Performance of outer joins?

Benjamin Smith <ben@xxxxxxxxxxxxxxxxxx> · Fri, 15 Dec 2006 15:59:12 -0800

I have a situation that can be summarized to the following: 

-- day in 20061215 format 
Create table calendar (
	day integer unique not null
	); 

Create table customers (
	id serial unique not null, 
	name varchar, 
	address varchar, 
	); 

Create table deliveries (
	customers_id integer not null references customers(id), 
	calendar_day integer not null references calendar(day), 
	delivered bool not null default false, 
	unique(customers_id, calendar_id)
	); 

Imagine tens of thousands of customers, a few million deliveries. A query 
that's structurally similar to the following query is rather slow. It's 
taking over 30 seconds, climbing fast on reasonable HW. (SMP Opteron, 10k 
SCSI, 4 GB RAM) If I remove the outer join, performance is < 1 second. 

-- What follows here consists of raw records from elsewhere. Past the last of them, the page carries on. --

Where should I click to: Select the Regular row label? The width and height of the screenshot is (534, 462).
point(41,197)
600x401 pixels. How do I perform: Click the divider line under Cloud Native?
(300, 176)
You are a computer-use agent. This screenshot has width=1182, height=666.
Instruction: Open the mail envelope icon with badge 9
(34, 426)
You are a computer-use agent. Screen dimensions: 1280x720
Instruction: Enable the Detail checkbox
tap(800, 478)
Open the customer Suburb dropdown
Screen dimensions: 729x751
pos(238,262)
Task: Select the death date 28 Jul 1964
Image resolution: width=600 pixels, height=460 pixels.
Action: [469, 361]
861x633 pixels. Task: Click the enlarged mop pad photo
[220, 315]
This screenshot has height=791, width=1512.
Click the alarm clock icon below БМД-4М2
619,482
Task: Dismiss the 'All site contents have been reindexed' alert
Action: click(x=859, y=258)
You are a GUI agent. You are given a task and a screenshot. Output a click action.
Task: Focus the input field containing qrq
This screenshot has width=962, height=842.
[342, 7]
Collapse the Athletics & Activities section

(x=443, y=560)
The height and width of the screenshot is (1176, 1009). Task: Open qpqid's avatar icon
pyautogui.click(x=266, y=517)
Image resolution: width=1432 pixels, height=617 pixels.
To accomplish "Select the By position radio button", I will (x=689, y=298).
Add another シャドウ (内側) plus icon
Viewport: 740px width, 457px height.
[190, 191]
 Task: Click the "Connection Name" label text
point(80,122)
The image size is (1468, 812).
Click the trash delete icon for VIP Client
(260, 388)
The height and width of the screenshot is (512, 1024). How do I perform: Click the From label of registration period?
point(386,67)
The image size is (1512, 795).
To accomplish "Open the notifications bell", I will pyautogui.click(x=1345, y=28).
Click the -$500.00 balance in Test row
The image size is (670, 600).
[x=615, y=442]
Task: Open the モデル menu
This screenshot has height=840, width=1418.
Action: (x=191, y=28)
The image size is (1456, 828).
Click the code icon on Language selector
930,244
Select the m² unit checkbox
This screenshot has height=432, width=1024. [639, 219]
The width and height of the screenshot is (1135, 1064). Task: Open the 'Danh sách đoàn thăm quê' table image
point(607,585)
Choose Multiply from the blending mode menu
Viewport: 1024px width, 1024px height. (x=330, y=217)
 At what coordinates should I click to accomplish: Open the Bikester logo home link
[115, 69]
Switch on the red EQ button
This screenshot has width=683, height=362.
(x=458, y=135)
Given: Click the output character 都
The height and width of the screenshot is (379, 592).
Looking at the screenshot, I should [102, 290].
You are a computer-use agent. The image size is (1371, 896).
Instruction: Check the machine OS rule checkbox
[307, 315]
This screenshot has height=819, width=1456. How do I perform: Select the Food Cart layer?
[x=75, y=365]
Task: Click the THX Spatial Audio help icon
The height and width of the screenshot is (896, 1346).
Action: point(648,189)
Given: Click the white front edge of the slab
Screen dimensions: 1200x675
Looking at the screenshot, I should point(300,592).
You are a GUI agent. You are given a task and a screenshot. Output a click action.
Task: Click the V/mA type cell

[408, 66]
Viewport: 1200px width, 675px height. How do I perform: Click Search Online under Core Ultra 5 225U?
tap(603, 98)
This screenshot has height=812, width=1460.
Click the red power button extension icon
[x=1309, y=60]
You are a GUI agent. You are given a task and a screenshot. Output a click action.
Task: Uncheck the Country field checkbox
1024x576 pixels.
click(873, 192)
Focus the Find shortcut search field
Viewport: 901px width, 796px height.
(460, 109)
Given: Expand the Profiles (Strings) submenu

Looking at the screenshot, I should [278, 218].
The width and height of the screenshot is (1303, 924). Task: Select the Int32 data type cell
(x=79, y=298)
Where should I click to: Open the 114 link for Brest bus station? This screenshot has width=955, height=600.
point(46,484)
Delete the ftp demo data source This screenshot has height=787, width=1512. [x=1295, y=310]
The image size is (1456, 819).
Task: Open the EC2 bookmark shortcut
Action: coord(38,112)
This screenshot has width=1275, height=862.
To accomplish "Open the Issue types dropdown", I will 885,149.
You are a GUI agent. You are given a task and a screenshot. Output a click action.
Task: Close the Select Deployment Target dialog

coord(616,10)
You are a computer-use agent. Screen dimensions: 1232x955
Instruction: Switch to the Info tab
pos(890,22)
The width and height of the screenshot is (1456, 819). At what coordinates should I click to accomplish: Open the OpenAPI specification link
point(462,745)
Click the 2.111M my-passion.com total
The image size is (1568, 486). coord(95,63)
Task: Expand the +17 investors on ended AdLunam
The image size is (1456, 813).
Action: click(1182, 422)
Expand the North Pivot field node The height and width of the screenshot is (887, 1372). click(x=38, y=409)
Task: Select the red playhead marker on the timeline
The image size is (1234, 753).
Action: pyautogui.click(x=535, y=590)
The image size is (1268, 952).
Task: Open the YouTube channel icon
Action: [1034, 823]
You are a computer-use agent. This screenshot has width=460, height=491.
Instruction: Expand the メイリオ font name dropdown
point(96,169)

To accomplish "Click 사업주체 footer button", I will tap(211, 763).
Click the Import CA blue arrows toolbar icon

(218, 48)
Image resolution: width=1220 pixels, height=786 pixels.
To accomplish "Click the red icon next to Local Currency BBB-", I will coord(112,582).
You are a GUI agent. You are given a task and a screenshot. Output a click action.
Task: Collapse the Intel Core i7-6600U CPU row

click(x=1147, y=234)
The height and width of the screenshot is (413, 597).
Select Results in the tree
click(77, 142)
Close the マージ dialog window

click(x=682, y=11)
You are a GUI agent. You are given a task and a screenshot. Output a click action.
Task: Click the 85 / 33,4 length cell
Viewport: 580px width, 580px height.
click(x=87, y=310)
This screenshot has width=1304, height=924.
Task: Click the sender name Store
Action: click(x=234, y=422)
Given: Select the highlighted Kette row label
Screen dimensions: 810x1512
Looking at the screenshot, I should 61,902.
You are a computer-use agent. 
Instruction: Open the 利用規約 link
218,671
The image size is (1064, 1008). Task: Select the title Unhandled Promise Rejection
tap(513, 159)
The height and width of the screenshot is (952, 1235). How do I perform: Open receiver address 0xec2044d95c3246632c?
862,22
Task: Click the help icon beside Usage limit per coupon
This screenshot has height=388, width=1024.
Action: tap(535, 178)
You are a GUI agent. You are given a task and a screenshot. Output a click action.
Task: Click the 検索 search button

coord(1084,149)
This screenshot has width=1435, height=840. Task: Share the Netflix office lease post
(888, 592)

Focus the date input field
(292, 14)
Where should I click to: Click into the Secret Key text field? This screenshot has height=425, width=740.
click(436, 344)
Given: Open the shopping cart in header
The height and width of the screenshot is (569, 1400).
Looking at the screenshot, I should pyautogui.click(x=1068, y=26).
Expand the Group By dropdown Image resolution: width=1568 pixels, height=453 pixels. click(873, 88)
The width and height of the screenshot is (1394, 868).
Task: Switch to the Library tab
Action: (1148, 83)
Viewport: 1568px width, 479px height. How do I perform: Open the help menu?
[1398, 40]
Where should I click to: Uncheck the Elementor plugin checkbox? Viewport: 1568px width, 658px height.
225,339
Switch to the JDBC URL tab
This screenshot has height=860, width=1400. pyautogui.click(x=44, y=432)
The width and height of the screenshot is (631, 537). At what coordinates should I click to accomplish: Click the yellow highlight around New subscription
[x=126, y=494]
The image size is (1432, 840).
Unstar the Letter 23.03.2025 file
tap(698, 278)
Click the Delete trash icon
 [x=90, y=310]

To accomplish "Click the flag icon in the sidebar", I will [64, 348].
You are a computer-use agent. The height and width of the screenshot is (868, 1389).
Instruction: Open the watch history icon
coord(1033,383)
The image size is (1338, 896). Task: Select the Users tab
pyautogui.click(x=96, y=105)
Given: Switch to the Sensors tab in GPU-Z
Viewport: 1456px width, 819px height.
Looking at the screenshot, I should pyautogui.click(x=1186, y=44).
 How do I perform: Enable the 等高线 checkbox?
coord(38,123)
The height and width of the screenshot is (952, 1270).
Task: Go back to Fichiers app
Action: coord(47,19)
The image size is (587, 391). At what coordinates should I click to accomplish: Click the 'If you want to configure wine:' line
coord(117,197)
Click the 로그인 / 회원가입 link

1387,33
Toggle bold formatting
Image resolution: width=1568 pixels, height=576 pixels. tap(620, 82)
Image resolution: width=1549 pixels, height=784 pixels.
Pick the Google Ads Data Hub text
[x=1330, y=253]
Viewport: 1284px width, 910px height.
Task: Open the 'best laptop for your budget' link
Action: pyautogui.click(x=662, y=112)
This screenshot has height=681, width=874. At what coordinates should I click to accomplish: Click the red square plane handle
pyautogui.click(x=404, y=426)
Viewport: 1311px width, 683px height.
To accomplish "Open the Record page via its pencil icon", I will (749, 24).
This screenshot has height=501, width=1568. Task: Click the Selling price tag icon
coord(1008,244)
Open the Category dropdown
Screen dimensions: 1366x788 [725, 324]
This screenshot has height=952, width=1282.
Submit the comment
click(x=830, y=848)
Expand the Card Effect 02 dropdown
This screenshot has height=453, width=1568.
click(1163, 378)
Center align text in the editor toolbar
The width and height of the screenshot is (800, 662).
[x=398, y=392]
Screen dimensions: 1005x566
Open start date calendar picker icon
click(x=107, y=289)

SELECT customers.id as customers_id, 
	customers.name AS customers_name, 
	calendar.day AS calendar_day, 
	CASE WHEN (deliveries.delivered IS NULL) THEN 'n/a' 
		WHEN (deliveries.delivered=TRUE) THEN 'yes'
		ELSE 'no' END AS delivered
	FROM customers 
	JOIN calendars ON 
		(
		-- GIVE A CALENDAR OF POSSIBLE DAYS FOR DELIVERIES 
		calendar.day < 20061201
		AND calendar.day >= 20060101
		) 
	LEFT OUTER JOIN deliveries ON 
		( 
		customers.id=deliveries.customers_id 
		AND deliveries.calendar_day=calendar.day 
		) 
	; 

What can I do to improve the performance of this oft-used query? Is there a 
better way to do this, or am I doomed to looping thru results and parsing the 
results in code? 

Thanks, 

-Ben 

-- 
"I kept looking around for somebody to solve the problem. 
Then I realized I am somebody" 
   -Anonymous